1. REV FAULT — the reverser is gone
"This alert triggers when the thrust reverser on one engine is lost. — If IDLE is automatically selected by the FADEC: ENG (AFFECTED) AT IDLE — THR LEVER (AFFECTED ENGINE) IDLE — Select thrust lever at idle, even if idle is automatically selected by the FADEC."
Note the even if: the lever goes to idle even when the FADEC already idled the engine — aligning lever position with actual thrust, the same logic as THRUST LOCKED in article 22. STATUS closes the account: landing-distance procedure applies, REV 1(2) inoperative (and GA SOFT where fitted).
2. REV INHIBITED — the receipt for the maintenance padlock
"This alert triggers when the reverser is inhibited by maintenance action. — Crew awareness."

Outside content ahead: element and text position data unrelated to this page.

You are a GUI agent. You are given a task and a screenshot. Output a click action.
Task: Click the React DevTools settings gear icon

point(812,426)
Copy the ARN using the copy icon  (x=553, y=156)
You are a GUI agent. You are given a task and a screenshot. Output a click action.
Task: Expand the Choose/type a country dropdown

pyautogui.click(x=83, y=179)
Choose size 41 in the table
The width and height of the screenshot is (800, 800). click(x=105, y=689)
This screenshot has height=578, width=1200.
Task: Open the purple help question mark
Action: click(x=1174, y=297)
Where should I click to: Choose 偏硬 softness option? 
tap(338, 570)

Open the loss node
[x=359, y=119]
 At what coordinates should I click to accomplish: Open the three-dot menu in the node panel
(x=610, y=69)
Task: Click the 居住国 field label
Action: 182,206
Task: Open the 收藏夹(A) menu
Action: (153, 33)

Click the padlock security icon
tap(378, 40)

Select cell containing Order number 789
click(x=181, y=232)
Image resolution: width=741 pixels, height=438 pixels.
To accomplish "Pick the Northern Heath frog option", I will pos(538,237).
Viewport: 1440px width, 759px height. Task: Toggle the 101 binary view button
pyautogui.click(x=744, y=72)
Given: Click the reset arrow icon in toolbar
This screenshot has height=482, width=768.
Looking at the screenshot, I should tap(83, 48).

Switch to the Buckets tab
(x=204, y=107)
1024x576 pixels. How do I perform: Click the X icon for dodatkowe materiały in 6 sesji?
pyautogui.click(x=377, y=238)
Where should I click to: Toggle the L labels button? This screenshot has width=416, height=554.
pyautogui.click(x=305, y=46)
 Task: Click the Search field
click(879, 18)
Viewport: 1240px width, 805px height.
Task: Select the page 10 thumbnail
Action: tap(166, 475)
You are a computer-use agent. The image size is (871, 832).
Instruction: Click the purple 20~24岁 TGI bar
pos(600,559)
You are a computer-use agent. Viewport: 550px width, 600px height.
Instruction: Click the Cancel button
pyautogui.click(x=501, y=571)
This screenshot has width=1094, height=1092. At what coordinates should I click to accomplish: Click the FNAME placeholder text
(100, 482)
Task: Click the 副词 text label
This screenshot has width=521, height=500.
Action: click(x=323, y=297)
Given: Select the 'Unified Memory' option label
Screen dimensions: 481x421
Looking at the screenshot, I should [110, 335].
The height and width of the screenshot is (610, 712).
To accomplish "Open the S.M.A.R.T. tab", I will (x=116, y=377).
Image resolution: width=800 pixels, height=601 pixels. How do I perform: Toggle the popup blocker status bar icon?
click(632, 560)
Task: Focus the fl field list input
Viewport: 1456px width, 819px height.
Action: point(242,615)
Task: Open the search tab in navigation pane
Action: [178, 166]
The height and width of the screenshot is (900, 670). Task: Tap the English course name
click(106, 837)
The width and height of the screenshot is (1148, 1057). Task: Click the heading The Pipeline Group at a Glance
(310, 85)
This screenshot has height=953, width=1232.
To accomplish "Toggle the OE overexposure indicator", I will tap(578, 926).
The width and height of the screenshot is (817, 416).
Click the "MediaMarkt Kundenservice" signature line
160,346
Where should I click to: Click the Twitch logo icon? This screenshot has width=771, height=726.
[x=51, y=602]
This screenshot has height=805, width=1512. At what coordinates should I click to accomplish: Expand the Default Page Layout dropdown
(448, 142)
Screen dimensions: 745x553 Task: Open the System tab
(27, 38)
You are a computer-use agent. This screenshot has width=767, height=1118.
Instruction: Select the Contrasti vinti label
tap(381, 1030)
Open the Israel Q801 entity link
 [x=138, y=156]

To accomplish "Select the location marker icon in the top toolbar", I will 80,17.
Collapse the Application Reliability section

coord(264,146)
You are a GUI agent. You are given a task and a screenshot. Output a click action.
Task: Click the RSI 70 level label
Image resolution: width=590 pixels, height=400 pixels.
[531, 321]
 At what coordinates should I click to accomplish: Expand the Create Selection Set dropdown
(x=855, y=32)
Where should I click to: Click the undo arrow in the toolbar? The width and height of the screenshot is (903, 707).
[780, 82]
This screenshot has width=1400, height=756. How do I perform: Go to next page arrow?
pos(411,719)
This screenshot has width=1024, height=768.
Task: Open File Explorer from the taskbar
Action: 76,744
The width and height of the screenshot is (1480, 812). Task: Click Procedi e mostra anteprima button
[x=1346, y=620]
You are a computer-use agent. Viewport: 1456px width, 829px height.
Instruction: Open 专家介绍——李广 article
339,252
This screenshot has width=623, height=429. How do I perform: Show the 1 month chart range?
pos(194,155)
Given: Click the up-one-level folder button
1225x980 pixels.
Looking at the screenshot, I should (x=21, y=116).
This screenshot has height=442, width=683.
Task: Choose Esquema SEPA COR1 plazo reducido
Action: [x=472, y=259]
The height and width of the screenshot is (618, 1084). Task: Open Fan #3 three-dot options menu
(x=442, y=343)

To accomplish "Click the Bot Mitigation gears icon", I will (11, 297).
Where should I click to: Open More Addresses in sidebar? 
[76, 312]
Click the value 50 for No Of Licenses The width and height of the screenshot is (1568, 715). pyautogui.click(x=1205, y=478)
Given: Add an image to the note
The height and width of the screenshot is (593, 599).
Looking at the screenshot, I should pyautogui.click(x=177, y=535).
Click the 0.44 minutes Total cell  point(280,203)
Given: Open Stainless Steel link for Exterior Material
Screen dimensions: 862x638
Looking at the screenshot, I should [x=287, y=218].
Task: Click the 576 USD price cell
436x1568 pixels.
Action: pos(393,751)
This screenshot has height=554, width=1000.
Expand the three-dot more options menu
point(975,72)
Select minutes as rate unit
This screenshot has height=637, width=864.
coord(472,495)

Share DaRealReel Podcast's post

This is the alert face of an MEL dispatch (synthesis, via article 13): with the reverser locked out for dispatch (the inhibition hardware), the system announces its own state. Seeing it should not surprise you — the point is that the dispatch paperwork and the ECAM corroborate each other. The account is the same book as FAULT's: landing distance computed without this reverser — which article 00 normalised long ago: performance calculations never counted the reversers in the first place.
3. REV PRESSURIZED — pressure at the lock's doorstep
"This alert triggers when the reverser system is pressurized, while reverser cowls are stowed and locked, with no deploy order (on ground). Note: (a) Alert inhibited in flight phases 3, 4, and 5 when ENG T/R third lock is not open. — THR LEVER IDLE."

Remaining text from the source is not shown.